Shared care: either with a GP or a private midwife

This is where a woman attends a private midwife or her GP through her pregnancy (continuity of carer for pregnancy), however the birth is attended by the hospital midwives and obstetricians at the hospital at which the woman is booked, as a public patient.  Once the woman is discharged from hospital, she may again be cared for by her private midwife or GP.  This is a model of care within the public system, where some of the care (ie, the pregnancy care) is provided by a private practitioner.

Standard public hospital care

In this model, a woman is cared for entirely by the public hospital staff.  Generally the woman attends the antenatal clinic for her pregnancy care, where she is seen by the midwives who are on duty that day.  From one visit to the next, the woman may be seen by different midwives.  Some hospitals have a midwife clinic where it is possible for the woman to be seen by the same midwife for most of her pregnancy (antenatal) appointments.  In labour, the woman is cared for by the midwives and obstetricians who are on duty.  These midwives and obstetricians will not be known to the woman ahead of time, and they work in shifts.  Once the baby is born, the woman moves to the postnatal ward where she is again cared for by midwives she has not met before, who work in shifts. This model of care is absolutely free to Medicare card holders, and in Australia, our public system delivers a very safe standard of care.

I want to build a relationship with the midwife who will be caring for me during birth.

This woman would be best to choose private midwifery care.
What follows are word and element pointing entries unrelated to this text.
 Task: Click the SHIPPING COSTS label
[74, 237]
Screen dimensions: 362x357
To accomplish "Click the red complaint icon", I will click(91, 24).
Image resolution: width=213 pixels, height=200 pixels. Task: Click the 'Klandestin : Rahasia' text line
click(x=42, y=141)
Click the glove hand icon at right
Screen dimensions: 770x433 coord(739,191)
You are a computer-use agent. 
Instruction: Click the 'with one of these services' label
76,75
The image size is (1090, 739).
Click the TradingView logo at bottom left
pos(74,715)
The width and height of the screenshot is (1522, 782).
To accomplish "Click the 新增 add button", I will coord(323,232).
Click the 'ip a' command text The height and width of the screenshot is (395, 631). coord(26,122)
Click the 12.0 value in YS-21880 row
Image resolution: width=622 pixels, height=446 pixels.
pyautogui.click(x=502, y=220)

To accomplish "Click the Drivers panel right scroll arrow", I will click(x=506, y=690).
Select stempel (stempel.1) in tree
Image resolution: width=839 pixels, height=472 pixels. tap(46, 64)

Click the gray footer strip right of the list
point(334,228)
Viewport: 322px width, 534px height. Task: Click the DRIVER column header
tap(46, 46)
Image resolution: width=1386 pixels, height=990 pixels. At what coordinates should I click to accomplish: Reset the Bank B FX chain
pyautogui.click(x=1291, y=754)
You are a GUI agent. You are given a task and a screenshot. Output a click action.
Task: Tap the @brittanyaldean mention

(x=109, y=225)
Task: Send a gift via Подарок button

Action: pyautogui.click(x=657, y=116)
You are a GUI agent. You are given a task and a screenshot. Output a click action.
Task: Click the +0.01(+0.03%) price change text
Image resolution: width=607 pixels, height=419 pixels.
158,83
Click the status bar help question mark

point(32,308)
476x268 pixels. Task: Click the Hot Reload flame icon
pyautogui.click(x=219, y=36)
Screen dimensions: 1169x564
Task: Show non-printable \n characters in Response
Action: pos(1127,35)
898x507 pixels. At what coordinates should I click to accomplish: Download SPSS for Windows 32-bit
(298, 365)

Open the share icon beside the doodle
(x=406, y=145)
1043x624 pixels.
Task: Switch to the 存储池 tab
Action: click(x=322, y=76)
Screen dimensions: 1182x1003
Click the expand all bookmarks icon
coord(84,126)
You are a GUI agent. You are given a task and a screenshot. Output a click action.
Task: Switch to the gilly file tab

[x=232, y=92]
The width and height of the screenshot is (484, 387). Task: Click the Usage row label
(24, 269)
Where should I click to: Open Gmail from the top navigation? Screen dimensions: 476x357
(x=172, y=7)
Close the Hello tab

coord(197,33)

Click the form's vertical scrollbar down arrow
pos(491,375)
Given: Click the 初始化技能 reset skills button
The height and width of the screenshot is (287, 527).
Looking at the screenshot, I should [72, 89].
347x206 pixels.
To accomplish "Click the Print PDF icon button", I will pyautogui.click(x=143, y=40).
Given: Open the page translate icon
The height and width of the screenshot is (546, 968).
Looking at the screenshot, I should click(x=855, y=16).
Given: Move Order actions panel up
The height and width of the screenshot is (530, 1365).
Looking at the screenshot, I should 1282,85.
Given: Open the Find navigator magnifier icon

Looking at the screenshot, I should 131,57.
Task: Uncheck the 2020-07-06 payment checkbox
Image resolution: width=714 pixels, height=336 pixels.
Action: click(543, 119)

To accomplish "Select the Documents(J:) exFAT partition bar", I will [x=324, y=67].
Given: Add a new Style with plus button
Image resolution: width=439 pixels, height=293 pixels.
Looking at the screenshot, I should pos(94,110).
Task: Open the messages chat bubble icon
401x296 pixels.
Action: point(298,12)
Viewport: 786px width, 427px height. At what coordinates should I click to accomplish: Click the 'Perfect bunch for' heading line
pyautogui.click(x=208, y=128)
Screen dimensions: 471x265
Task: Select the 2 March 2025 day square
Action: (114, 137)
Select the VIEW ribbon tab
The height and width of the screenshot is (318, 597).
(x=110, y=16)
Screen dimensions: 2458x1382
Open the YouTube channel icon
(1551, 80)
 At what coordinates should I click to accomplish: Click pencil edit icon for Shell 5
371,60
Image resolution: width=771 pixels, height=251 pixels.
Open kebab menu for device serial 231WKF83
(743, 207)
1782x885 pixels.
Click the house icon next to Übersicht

This is the only model where all of your care is provided by one midwife.

I want to feel prepared, informed and confident as I approach my birth.

This woman would best be cared for with private midwifery care, or with private midwifery shared care.  In both models, midwives work very closely with women, through education, preparation, support and lots of time for questions and discussion.

I want basic care: just a quick check and basic education to be safe.

This woman could be cared for with private obstetric care, GP shared care or public hospital care.  It might be best suited to a woman who has had a normal, straightforward birth before, who just wants the basics to be safe.

I want to build a firm relationship with the obstetrician who will be present if something goes wrong.

Private obstetric care might be best here, however there are models of collaborative private midwifery / private obstetric care that might also be helpful.

I am planning an elective caesarean.

Probably private obstetric care will be best.  You will get to know your obstetrician well during your pregnancy, and s/he will attend your caesarean.  This is very reassuring care for women planning a caesarean.

I want to have home visits from my midwife after my baby is born.

Private midwifery care would be best.

I am planning a waterbirth / home birth

Private midwifery care again.  Public hospitals generally don't provide homebirth services, and waterbirth rates can be quite low.  Private midwives have the highest rates of homebirth and water birth.

I am planning a VBAC

Private midwifery care will give you the best chance of a VBAC (vaginal birth following a previous caesarean).